I never saw Iron Man. 2008 was a long ways away from 2002, when I saw Sam Raimi’s Spider-Man six times. Like I wrote last week, my comic book phase only lasted a few years, and in the very early-2000s; I consider myself lucky to have been in the rarefied demographic of Star Wars: Episode I — The Phantom Menace (six-years-old), and even more so to enjoy Bryan Singer’s X-Men in 2000. I didn’t get the hype over X2 three years later, and I saw Spider-Man 2 just once. In the new book MCU: The Reign of Marvel Studios, Marvel’s Supreme Commander Kevin Feige refers to Raimi’s 2004 sequel as “the blueprint” for all films in the Marvel Cinematic Universe.

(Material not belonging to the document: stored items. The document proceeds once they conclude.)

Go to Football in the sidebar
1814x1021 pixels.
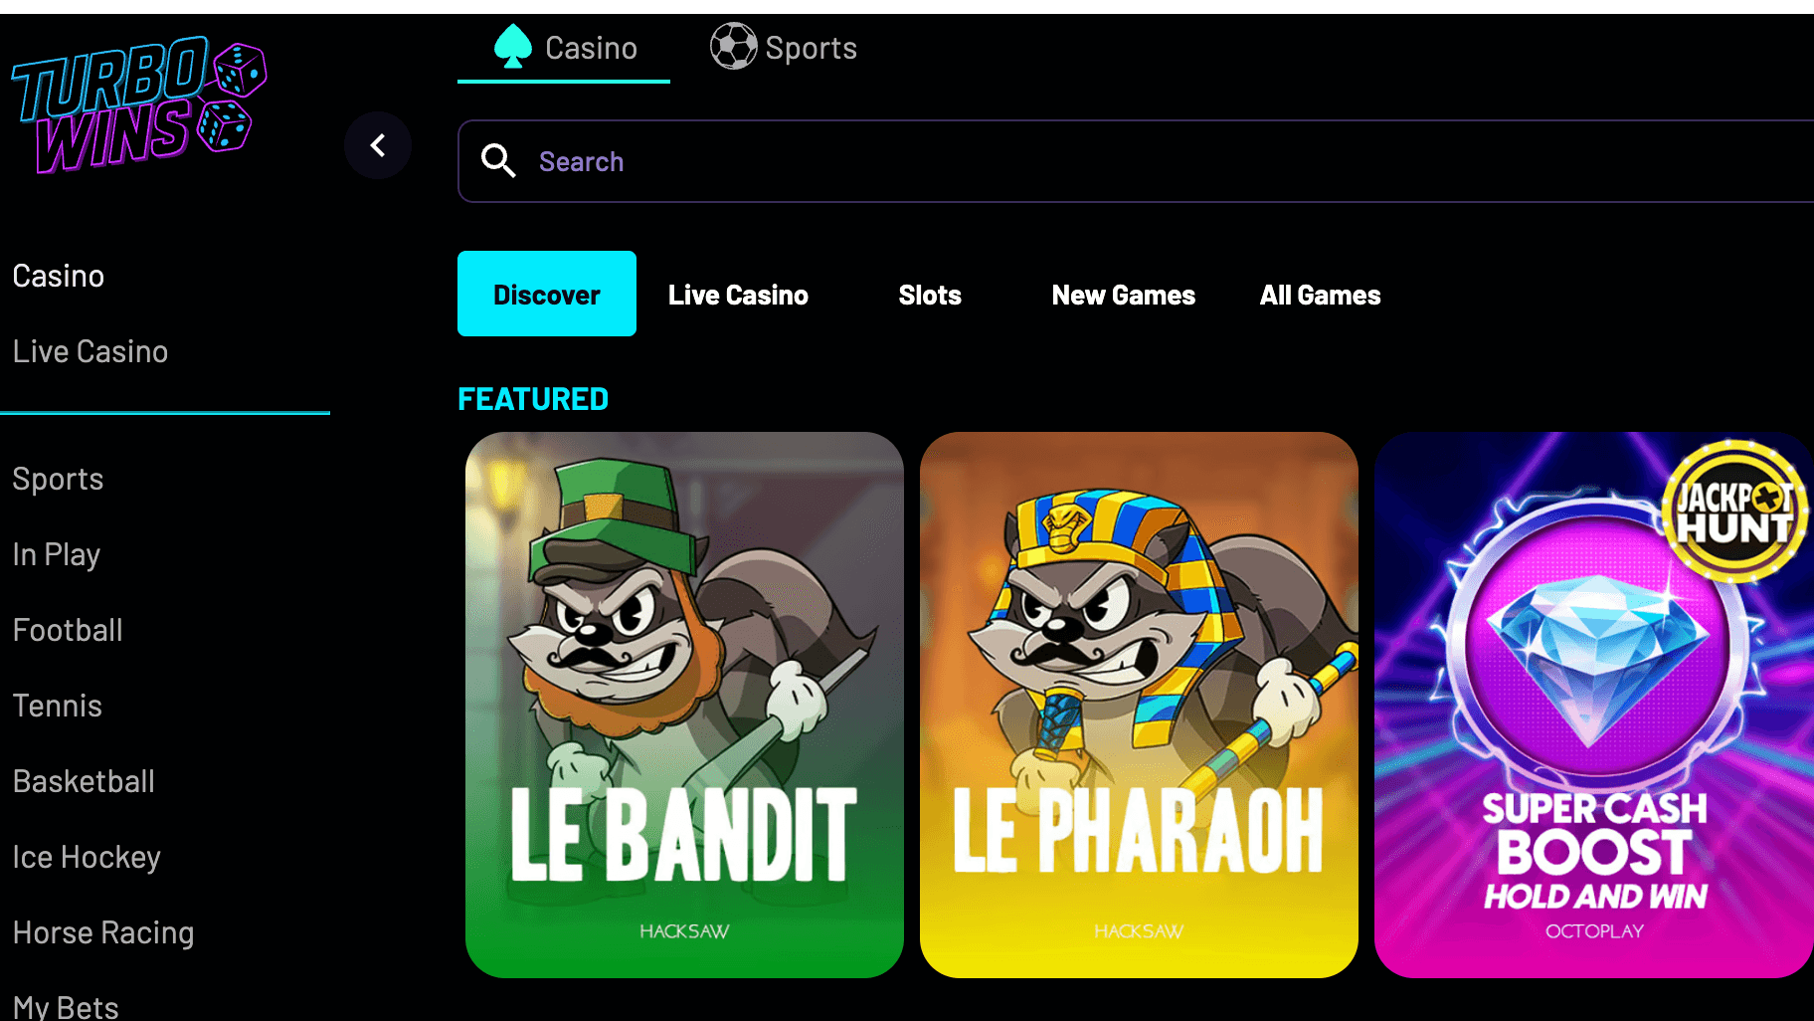coord(68,630)
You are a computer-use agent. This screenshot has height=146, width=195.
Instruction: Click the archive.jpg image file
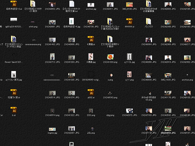point(91,5)
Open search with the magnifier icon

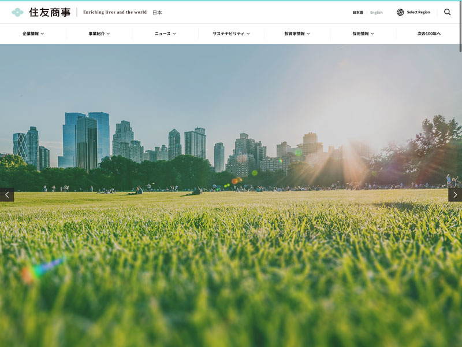pos(448,12)
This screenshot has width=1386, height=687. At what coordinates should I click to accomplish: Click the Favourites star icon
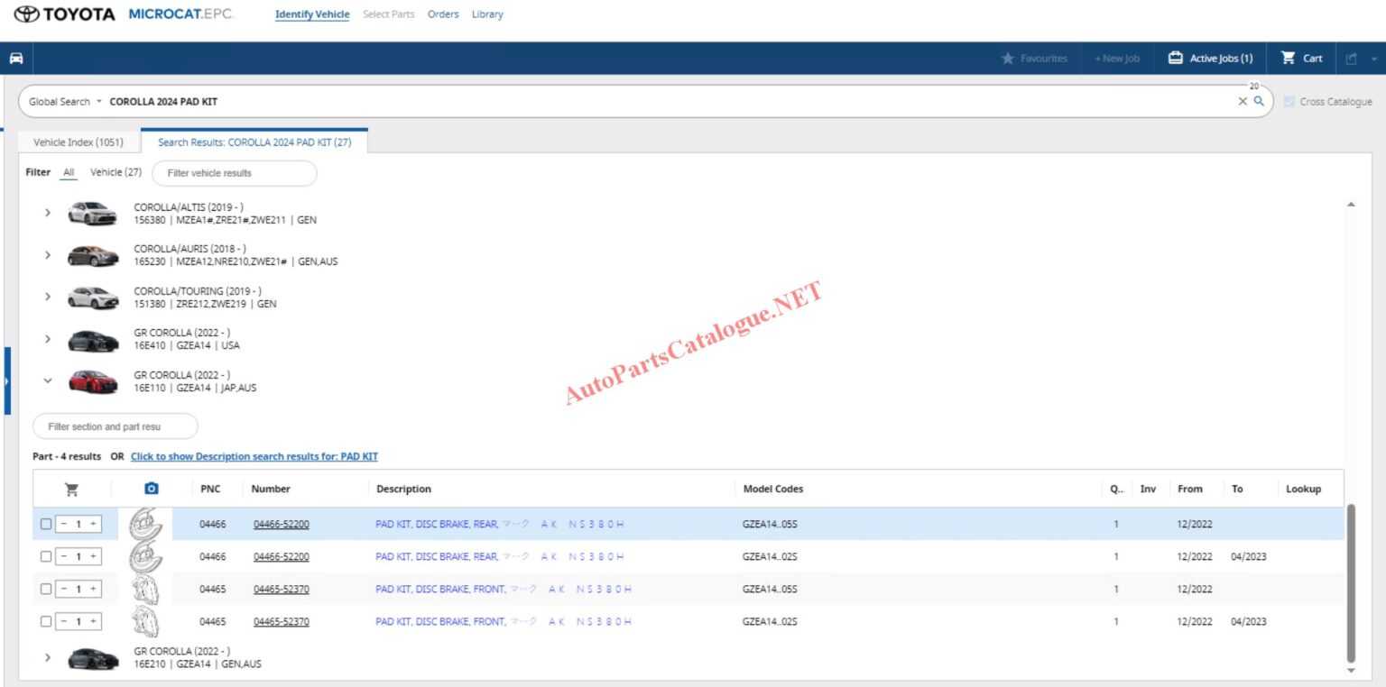coord(1008,58)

That’s not why I avoided Iron-Man or The Incredible Hulk in 2008—I never saw those movies because those characters suck. Ang Lee’s 2003 Hulk—the first movie I saw in Baltimore, the first time at The Senator—was a dour mess, but after reading MCU, I’d like to revisit it. The book is co-authored by Joanna Robinson, Dave Gonzales, and Gavin Edwards, and they repeatedly characterize the early-2000s superhero movies as “for 20-year-olds” and “dark.” Christopher Nolan’s Dark Knight trilogy is hardly mentioned, a bizarre omission in a book largely favorable not only to Marvel’s style but its emphasis on uniformity. Nolan’s films are too good to exist alongside anyone else in any DC “Dark Extended Universe” or whatever; Jon Favreau directed the first two Iron Man movies and Shane Black did the third, but otherwise, this is a studio that likes company men.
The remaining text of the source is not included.